TASK DETAILS: Since only part of the material below is wanted, output exactly the lines from the one with "Image resolution: width=784" up to and including the one with "The height and width of the screenshot is (392, 582).".

THE INPUT:
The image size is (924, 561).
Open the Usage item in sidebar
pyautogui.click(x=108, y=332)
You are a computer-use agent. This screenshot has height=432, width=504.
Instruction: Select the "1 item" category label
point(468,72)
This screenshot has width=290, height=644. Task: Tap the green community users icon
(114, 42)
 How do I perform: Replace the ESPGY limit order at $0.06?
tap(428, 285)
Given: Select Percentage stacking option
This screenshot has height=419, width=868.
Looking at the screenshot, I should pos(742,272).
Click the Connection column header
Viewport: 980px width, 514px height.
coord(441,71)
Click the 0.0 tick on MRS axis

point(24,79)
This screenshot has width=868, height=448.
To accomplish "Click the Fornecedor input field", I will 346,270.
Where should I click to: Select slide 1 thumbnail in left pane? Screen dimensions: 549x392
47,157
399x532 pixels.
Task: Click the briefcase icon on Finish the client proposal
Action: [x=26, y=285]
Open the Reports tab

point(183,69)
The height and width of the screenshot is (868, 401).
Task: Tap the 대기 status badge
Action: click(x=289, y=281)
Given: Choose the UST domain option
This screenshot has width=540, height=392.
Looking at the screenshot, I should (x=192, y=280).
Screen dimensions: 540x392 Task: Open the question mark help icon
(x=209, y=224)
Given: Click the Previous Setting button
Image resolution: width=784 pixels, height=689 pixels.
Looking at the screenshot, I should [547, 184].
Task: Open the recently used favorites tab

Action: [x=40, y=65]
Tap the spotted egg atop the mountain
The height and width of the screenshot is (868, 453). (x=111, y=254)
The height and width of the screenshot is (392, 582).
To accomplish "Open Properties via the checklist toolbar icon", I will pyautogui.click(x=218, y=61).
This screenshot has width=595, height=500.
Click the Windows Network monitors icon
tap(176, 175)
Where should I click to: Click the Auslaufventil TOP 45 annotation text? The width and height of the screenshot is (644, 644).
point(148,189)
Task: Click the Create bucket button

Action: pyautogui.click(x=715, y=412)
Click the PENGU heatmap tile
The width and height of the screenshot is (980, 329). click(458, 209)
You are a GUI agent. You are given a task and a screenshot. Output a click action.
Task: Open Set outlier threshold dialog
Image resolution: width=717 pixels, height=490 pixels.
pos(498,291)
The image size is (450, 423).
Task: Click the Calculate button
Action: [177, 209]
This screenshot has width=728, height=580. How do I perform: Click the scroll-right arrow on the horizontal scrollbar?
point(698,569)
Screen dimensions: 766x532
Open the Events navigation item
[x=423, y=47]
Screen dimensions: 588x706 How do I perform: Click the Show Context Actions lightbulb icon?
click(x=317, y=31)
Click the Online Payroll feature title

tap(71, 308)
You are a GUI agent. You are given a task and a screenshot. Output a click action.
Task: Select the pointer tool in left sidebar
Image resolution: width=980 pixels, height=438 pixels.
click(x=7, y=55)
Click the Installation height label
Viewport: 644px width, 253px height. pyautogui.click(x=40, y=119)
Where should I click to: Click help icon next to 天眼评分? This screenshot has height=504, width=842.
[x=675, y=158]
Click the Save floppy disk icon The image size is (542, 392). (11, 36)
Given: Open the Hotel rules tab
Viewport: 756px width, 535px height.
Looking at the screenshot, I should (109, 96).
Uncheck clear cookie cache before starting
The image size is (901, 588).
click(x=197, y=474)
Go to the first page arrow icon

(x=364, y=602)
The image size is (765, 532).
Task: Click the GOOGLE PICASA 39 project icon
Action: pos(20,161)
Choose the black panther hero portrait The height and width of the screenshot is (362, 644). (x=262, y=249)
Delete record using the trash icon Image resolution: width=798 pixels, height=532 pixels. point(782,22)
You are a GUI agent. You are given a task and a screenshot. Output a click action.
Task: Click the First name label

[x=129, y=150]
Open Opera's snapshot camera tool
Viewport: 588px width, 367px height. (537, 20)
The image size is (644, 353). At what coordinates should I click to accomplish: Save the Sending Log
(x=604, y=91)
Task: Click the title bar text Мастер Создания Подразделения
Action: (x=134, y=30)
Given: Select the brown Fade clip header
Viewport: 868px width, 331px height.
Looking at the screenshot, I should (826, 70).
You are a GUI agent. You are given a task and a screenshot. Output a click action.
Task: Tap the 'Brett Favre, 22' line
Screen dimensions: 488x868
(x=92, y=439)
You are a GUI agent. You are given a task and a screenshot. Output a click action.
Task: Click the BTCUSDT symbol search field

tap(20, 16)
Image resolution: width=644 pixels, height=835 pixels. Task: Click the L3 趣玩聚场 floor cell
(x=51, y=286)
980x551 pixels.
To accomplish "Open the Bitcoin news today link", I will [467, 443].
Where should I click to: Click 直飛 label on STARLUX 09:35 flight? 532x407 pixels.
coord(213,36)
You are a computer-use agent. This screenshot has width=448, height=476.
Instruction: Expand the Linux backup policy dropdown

SOLUTION BELOW:
Image resolution: width=784 pixels, height=689 pixels.
Looking at the screenshot, I should [547, 184].
Task: Open the recently used favorites tab

Action: [x=40, y=65]
Tap the spotted egg atop the mountain
The height and width of the screenshot is (868, 453). (x=111, y=254)
The height and width of the screenshot is (392, 582).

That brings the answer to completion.